Is it critical to use your version?
Just lowered version to 3.30

Found another one difference. My Library located outside of Application or Root folder. In ‘add_subdirectory’ using absolute path. Could it be the reason of troubles?

That’s not a subdirectory, it’s not even really part of the same project. All source requirements of a given project are required to be in a single source tree underneath a top level.

add_subdirectory() won’t work at all if the targeted folder is not a subdirectory of the top-level, you will get an error akin to:

CMake Error at CMakeLists.txt:12 (add_subdirectory):
  add_subdirectory not given a binary directory but the given source
  directory "/.../discourse-fileset-example/lib1" is not a
  subdirectory of
  "/.../discourse-fileset-example/application".  When
  specifying an out-of-tree source a binary directory must be explicitly
  specified.

I’ve added an example demonstrating this just so you can see the error message for yourself: GitHub - nickelpro/discourse-fileset-example at app-with-different-roots

If the library is not a part of the same source tree, you should build and install the library separately, then consume the library from said install tree in the application project.

Broadly the “source tree” is the thing you track in a single source control repository. The root of that repository is where your top-level CMakeLists.txt should go most of the time.

Spent few days on tests and experiments. Got published own example based on Qt arboreus_examples/qt6/CMake/ProjectArchitecture/ProjectArchitecture_v4 at master · ArboreusSystems/arboreus_examples · GitHub

My global goal is to make correctly working when Libraries outside of Project tree. Have few libraries that is used by different projects. Want to make possible using one source located outside for using in different projects. For me it’s critical. Don’t want to multiply physically one sources to different projects.

Maybe my solution is kind of hack. But it’s working.

The solution:

– creating symlinks on libraries in project tree
– adding libraries to project with ‘add_subdirectory’ (it’s working for both approaches ‘application-in-root’ and ‘root-application’)

Only one not working automatically - adding includes of library to another library. It’s still require using something like this:

target_include_directories(Library1
	PRIVATE
		$<TARGET_PROPERTY:Library_2,INTERFACE_INCLUDE_DIRECTORIES>
		$<TARGET_PROPERTY:Library_3,INTERFACE_INCLUDE_DIRECTORIES>
)

For me it’s Ok if all is working and project is building correctly.
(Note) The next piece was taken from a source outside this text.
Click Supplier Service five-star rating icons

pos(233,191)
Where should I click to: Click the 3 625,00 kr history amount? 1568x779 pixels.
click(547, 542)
SUPER-MEGA-HUGE Thanks for assistance.

You’re very much in “whatever works, works” territory here.

Consuming libraries outside the source tree via add_subdirectory() is explicitly not supported. Consuming source libraries (ie, not IMPORTED) from outside the source tree at all isn’t an orthodox workflow.

I would encourage you to learn how to use target_sources(FILE_SET), and how to install libraries and consume them via find_package(), as it will significantly improve your projects’ robustness, and allow them to be built and packaged by others.

That said, I’m glad you found a solution which worked for you.